マリス・ヤンソンス指揮バイエルン放送交響楽団の公演で、マーラーの交響曲第9番を演奏するというので大変楽しみにしていた。日時は2016年11月23日、会場は兵庫県立芸術文化センター大ホール。
会場は補助席が出るほど盛況だった。この曲目で?とびっくりした。
さて、演奏だが、すごく整った音が続き、明快で、明るい。テンポも妙に揺らすことなく、音量もやわらかく変える感じで、やさしいマーラーだった。
こんな音、テンポ、音量で聴きたいと思うような、個人的にはツボにはまった感じの演奏だった。
このホールで悩む音響も、今日の席は迫力が存分に味わえてよかった。
第1楽章のゆったり感、第2楽章、第3楽章の快速感を存分に楽しんだ。すると、第4楽章で、圧倒的な弦に翻弄された。
分厚い弦のうねり、これ以上ない弦の嵐、それでも美しい弦の気品、弦に込められたなんという熱量!

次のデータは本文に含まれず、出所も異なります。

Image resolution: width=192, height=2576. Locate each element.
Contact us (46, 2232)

弦のとてつもない力に放心状態になって、呆然と音を聴いていた。
そして最後は弦の弱音でそーっと終わる。終わった後のしばらくの沈黙。
指揮者が体勢をゆるめると、沈黙が切れ、盛大な拍手、絶叫。
演奏も音響も観客も何もかもがすばらしかった。こんな演奏会を体験できて本当に幸せ。